A recent report that gamers in Japan can buy titles on Nintendo’s eShop by tapping their contactless payment cards against their Wii U controllers. Whatever next?
In the guest blog post below Tony Virdi, head of UK banking and financial services at IT services firm Cognizant, gives his view on the changing landscape of payments.
The changing face of payments
By Tony Virdi
“Over the years, we have transitioned from bartering to tender and cash, moving into cheque and card payments, with many countries now also embracing online and mobile payments. In fact, the value of goods and services purchased with a mobile device is expected to almost triple from £4.8bn in 2013 to £14.2bn in 2018, according Centre for Economic and Business Research. Indeed, this fast-paced evolution has even extended into social network payments with the recent announcement that Facebook is seeking regulatory approval in the UK to offer mobile payments through its platform. And just this month, Denmark announced two cashless initiatives: the ability to pay with mobile phones in shops nationwide and the agreement to run a pilot in which only mobile payments are allowed and shops could refuse to accept cash payments.
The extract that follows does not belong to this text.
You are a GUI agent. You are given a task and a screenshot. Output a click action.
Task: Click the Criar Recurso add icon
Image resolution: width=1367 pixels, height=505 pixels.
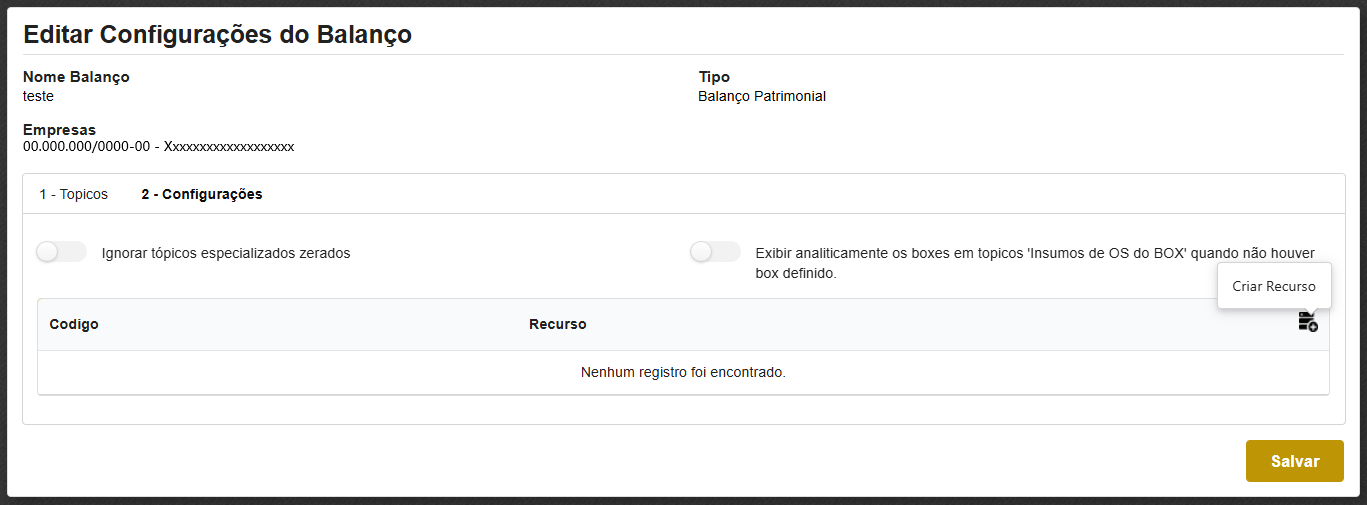tap(1307, 322)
In order to keep up with alternative payment providers, those players in the payments ecosystem who do not look to the future, risk stagnating as consumers increasingly seek alternative, more convenient and immediate ways of making payments. But what are the market conditions changing the payments landscape and which are the current priorities of payment providers and processors?
In a recent report published in conjunction with the Financial Services Club and VocaLink, we explored the state of the world’s largest payment infrastructures and how market conditions are changing the game. Overwhelmingly, the evolution of technology and in particular, the rise of online and digital channels is having significant impact. As cheque payments are moving towards possible extinction, organisations now notice the importance of mobile and smartphone usage, social networking and collaboration. In addition, security concerns around cloud computing seem to be lessening – according to our research, security has been replaced as the top priority by mobile, with 79% of respondents. As a result, the cloud is used by many of the most forward-thinking organisations who are already putting these observations into practice.
While these mobile, digital and social changes are mostly impacting the front end of retail payments, there is also an important role to be played in the back-end integration of new payment channels. Co-operation is now key and this involves all parties from banks, merchants and card issuers to payment processors, mobile operators and handset manufacturers working together to develop a multi-channel payments process that is user-friendly.
In addition, the report highlights that regulatory change remains at top on the agenda and is currently the biggest focus for the world’s largest payment processing infrastructures. Over 50% of banks consider this a priority as Basel III, the Banking Union, the Bank Reform Bill, Dodd-Frank and more are all hitting the banks hard this year. This is also true for the wider industry. The spotlight on payments resilience, the implications of ring-fencing on bank payment systems and the potential for account number portability are all pertinent issues in this market. But, in a global and digital world, the future lies in innovation. Those organisations that use analytics and customer insight will be the winners.
Analytics technology allows organisations including merchants, card issuers, banks and technology and service providers to understand the spending and payments habits of consumers. Such valuable insight ensures that any new channels rolled out match customers’ habits accordingly. Following such a process will enable organisations to innovate and become more competitive, which is critical given the rise in alternative players entering the market. Most recently, Holvi, PayPal, Amazon Payments, e-Wallet/smartphone services and Square have emerged, along with the arrival of Facebook and Apple into the e-money business.
Customer insights can be gleaned by gathering data from various different sources to create a 360 degree view of the customer. Real-time insights about each customer are based on advanced statistical analysis and machine learning techniques on very large datasets of granular payment data. It is this granular data that enables organisations to better understand their customers and tailor their communications and processes in a more personalised way, rather than relying on old segmentation methods. As each customer’s response, feedback or behaviour is processed, it is analysed to provide inputs about campaign effectiveness, brand loyalty, changing spending habits and profit/loss.
There is a huge opportunity for the payments ecosystem to adapt and evolve in line with the digital transformation that is changing the rest of the world. Such change helps organisations to run differently and be able to compete with new players. But for this to work, those involved in the industry must build strong partnerships, based on analytics and evidence that a payments channel is of interest to the consumers. At the same time, all payments providers must ensure that the customer experience is enhanced without compromising on security requirements and regulations that protect our money in the first place.”